One of the employees who was working during the attack wept and knelt outside the restaurant before four white crosses bearing the pictures and names of the victims.
The woman, who still had scrapes on her face, said she could not speak.
One of those who died in the carnage was Joe Perez, a 20-year-old customer from Nashville. His parents, who traveled to Nashville from Texas, signed the cross bearing their son’s name and the three others. They also did not want to speak.
Also killed were Akilah Dasilva, a 23-year-old student at Middle Tennessee State University who was well known to independent musicians and record labels in town. DeEbony Groves, a 21-year-old student at Belmont University, also died in the attack.
It was the employees who wanted to get the restaurant up and running, Warner said.
“I think it’s part of the healing process for them,” Warner said.
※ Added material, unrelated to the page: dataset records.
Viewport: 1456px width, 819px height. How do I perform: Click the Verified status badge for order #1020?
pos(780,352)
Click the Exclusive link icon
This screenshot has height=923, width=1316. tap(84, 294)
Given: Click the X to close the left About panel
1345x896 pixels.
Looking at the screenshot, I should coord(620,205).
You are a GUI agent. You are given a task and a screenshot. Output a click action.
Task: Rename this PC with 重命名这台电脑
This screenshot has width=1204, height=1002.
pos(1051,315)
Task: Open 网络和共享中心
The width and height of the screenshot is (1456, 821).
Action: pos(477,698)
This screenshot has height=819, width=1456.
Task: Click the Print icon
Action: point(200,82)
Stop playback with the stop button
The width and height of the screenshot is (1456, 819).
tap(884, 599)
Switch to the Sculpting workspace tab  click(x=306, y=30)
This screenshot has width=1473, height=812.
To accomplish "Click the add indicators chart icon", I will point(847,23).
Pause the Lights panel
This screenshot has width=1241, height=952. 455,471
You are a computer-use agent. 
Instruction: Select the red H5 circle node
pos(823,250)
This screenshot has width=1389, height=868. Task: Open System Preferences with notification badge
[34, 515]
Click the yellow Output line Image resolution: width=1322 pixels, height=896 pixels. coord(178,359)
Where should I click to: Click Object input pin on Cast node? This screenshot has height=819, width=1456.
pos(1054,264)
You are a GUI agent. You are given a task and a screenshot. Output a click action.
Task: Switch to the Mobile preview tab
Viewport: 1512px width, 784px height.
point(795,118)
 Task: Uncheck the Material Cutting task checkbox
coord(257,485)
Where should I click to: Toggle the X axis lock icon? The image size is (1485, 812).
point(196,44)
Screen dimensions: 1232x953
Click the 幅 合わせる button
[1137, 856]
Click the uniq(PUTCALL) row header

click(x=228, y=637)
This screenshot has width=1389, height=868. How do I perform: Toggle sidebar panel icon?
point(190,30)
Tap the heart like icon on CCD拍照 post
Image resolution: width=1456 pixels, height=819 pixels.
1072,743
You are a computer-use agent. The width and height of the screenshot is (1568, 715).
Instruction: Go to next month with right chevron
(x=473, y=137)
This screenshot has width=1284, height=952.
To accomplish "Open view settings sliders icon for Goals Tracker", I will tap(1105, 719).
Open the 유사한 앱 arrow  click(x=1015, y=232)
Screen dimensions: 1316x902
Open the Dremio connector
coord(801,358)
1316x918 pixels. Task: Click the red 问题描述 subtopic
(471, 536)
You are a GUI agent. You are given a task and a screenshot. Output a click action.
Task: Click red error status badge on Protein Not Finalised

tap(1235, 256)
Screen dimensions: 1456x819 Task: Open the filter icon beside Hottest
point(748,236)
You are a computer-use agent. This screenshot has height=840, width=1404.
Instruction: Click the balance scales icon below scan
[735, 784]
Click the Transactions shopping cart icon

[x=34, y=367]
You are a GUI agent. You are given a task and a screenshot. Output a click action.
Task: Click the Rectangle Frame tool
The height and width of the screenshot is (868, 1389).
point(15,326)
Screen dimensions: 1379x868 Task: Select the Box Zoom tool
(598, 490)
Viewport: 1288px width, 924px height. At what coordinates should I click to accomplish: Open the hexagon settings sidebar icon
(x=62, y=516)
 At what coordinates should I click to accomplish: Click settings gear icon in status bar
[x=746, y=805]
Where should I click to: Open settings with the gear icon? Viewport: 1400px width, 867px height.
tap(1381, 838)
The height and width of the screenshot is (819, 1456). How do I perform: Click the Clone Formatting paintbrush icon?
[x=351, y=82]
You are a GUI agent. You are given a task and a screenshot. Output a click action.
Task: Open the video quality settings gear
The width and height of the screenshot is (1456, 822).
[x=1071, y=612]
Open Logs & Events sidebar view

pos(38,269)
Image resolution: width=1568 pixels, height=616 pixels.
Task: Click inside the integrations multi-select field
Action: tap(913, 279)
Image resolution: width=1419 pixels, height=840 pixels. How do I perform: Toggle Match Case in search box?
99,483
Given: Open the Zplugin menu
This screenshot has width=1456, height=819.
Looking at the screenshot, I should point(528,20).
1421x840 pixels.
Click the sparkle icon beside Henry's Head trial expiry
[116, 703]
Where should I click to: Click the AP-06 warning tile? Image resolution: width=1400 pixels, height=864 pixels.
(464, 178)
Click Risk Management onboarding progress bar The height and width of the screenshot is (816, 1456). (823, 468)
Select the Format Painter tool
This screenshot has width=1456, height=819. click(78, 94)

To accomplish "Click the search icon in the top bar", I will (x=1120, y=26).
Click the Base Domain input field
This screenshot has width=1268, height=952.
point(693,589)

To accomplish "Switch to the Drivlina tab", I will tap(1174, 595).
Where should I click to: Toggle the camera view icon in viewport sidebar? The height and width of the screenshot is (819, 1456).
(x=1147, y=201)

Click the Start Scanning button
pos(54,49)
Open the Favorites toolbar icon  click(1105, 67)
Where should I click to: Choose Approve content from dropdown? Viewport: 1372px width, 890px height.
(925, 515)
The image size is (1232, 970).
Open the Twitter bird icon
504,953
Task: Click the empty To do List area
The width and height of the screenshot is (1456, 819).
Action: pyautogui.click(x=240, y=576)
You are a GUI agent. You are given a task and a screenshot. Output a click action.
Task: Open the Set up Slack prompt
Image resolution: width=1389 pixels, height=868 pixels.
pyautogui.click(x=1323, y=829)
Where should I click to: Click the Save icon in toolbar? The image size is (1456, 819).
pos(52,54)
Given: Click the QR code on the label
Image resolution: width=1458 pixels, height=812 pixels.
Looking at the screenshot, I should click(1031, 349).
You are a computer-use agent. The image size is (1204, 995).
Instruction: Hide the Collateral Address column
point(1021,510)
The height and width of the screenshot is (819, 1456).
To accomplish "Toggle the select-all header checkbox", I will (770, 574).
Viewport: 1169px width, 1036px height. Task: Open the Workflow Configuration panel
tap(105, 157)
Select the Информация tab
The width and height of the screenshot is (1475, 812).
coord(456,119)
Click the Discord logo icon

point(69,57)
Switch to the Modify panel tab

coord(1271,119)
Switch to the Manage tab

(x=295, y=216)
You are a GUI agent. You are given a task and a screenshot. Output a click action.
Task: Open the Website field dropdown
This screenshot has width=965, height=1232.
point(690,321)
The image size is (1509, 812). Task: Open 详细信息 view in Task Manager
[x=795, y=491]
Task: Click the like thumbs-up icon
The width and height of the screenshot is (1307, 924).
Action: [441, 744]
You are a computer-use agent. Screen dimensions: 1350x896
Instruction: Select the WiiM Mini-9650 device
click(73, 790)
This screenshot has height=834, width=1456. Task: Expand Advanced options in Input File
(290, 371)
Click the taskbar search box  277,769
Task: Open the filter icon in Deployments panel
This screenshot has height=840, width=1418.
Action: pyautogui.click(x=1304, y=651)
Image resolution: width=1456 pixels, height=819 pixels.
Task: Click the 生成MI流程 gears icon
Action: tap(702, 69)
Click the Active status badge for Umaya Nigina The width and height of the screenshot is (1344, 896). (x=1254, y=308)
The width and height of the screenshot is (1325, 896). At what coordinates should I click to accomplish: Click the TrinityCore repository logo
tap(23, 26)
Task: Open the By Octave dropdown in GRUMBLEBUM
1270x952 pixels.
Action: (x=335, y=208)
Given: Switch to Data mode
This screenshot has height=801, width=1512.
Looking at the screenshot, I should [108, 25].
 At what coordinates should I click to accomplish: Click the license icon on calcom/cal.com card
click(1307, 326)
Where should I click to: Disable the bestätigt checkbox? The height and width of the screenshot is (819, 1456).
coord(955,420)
One of the first customers of the day bought about $8 worth of food but then left $100, Warner said.
A steady stream of customers came, saying they wanted to help the victims.
“I saw that they were reopening and that all incoming funds were going to the victims’ families, and I was going like, ‘OK. I should drop in and have something, and in some small way contribute,’” Michael Harrison said as he entered the restaurant.
Meanwhile, an audio recording released from a computer repair shop shows that the shooting suspect was fearful that someone had hacked his laptop.
The owner of Dang It Repair said Travis Reinking initially took his computer to the shop because he thought someone had hacked into it. But a recorded telephone conversation between Reinking and one of the shop’s employees shows he was also fearful that the company had tampered his computer.
A man wearing nothing but a green jacket and brandishing an assault-style rifle attacked the restaurant early Sunday. Police credit restaurant patron James Shaw Jr. with disarming the gunman and averting more bloodshed.
The gunman fled and led police on a massive manhunt that lasted more than 24 hours before he was captured.
Police have identified the suspect as Reinking, 29. He faces multiple criminal charges, including four counts of criminal homicide. A public defender listed as his attorney has not responded to an email seeking comment.
Police say they still do not know of a motive for the crime.
The onetime crane operator bounced between states and suffered from delusions, sometimes talking about plans to marry Taylor Swift, friends and relatives told authorities.
He was detained by the Secret Service in July after he ventured in to a forbidden area on the White House grounds and demanded to meet President Donald Trump.
A friend and former co-worker in Colorado, John Turley, told The Associated Press that he never saw any hints of violence or aggression from Reinking during the months they knew each other.
“I can’t tell you why he did what he did,” Turley said Wednesday. “The person I knew would not have done this.” Turley added, “He just seemed too passive a person.”
Turley said also Reinking never expressed any allegiance to anti-government beliefs, nor did he seem to be racist or advocate for white supremacy.
A Salida, Colorado, police report quotes Turley as saying Reinking believed he was a “sovereign citizen” — defined by the FBI as an anti-government extremist who believes he’s not subject to federal law even though he lives in the U.S. But Turley told The Associated Press that Reinking never expressed those beliefs to him. Turley said he was only telling Salida police something he had heard about Reinking in news reports after the White House incident.